Mey's historical drama The Tsar's Bride (Царская невеста) was published in 1849 and staged in Moscow that very year. Set in the reign of Ivan the Terrible, during the heyday of the oprichniki (the vicious organization of henchmen set up by that Tsar), and with a conflict of love and jealousy as its driving theme, it was a resounding success. Audiences were delighted by the play's fresh and natural language, as well as its authentic atmosphere, which distinguished it sharply from the pseudo-historical melodramas of the preceding decade. Nikolay Rimsky-Korsakov would write an opera based on Mey's play in 1898.
In 1850, Mey married S. G. Polyanskaya, and two years later was appointed to the post of inspector at one of the principal schools in Moscow. However, his wife was alarmed at the way he was ruining his health by joining in Apollon Grigoryev's drinking-bouts and she persuaded Mey to move to Saint Petersburg in 1853. There they suffered considerable financial hardship to start with, but their situation improved when Mey secured a job as proof-reader with the journal Library for Reading (Библиотека для чтения). Most of what he published now consisted of translations rather than original verse, and in fact he translated from an astonishing range of languages: English, French, German, Italian, Polish, Czech, Ukrainian, Belorussian, Ancient Greek, and Hebrew! Some critics appreciated him more as a translator than as an original poet, although some of Mey's own poems on subjects from classical antiquity and Russian folklore display an equally fine craftsmanship and poetic feeling, his verses being distinguished mainly by their "imagism".
Another historical drama in blank verse followed in 1859: The Maid of Pskov (Псковитянка), also set in the times of Ivan the Terrible and even showing the latter tsar on the stage both as stern autocrat and loving father. Given that the play gave such prominence to the freedom-loving spirit of the citizens of Pskov, it is not surprising that the censors banned it shortly after its premiere. Together with Pushkin's Boris Godunov, Mey's two historical dramas are regarded as having paved the way for the notable efforts in this genre by Ostrovsky and Aleksey Tolstoy during the 1860s.
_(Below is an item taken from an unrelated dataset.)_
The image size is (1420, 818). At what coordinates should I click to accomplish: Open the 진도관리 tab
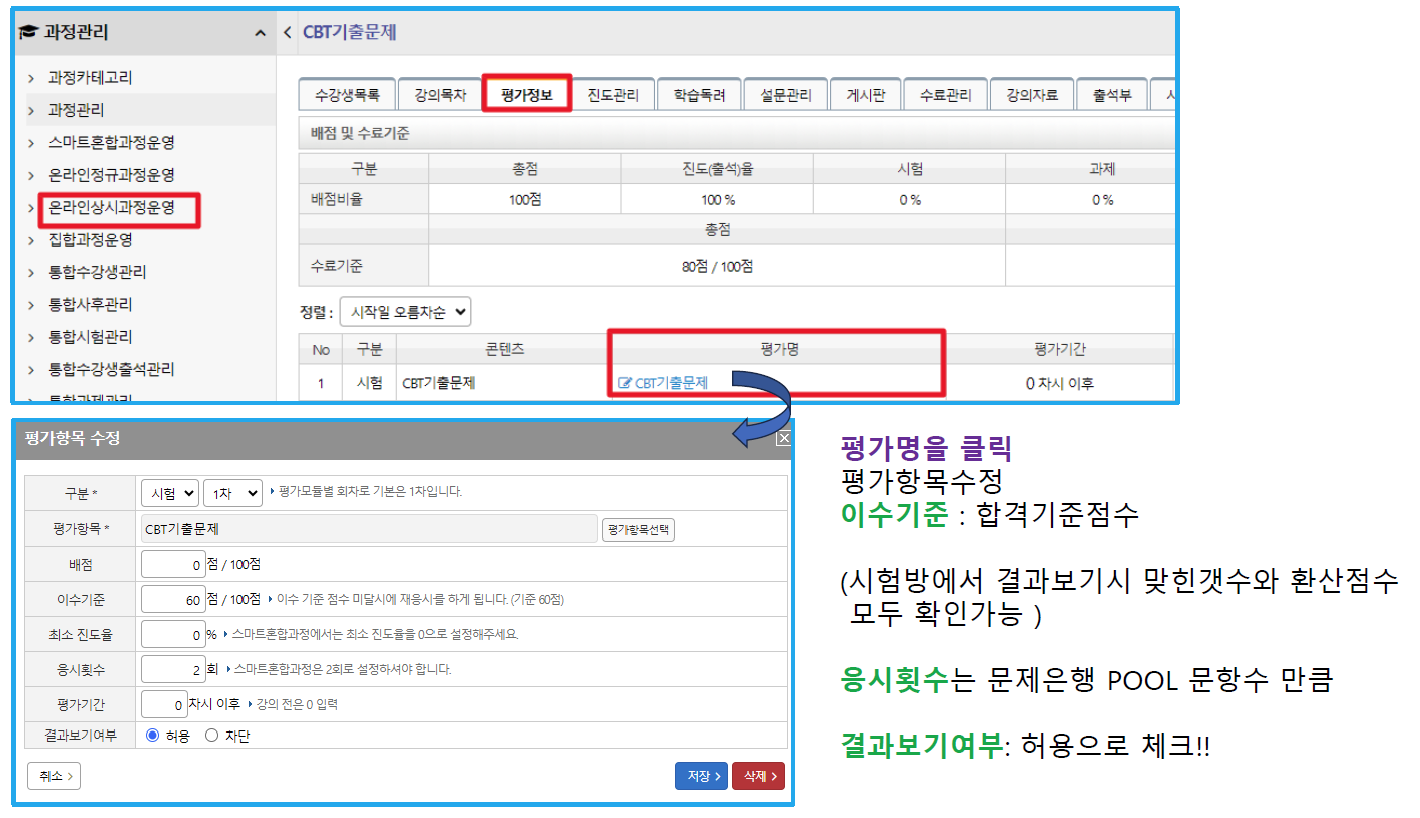(613, 95)
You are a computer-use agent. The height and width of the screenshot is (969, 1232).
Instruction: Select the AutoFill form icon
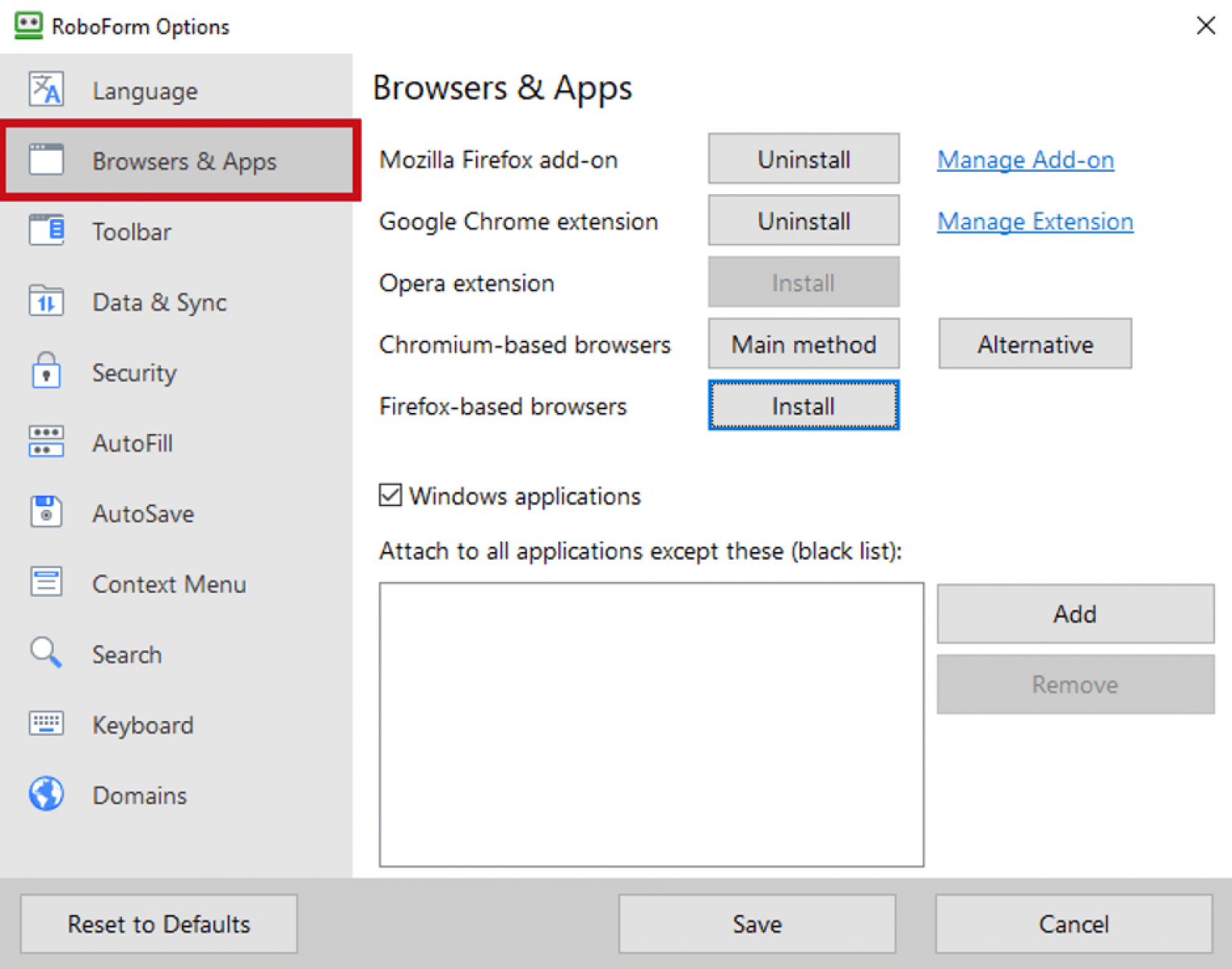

The Maid of Pskov would also serve as the basis for the young Rimsky-Korsakov's first opera which he composed in 1872 while sharing lodgings with Modest Musorgsky, who was working on his version of Boris Godunov at the same time.
Mey died in 1862, when a three-volume edition of his collected works was in progress (he only lived to see the first volume), and for a number of years after his death he was forgotten by most readers, especially as he had been dismissed by the radical critics of the 1860s as an exponent of 'pure art' without concrete views on society and its problems. However, thanks to the composers who turned to his works in later years Mey was rescued from this unjust oblivion. He was especially popular with the members of the "Mighty Handful", who set many of his poems to music, attracted by the simplicity and sincerity of his verse and by the genuine folk colour of his Russian-themed songs.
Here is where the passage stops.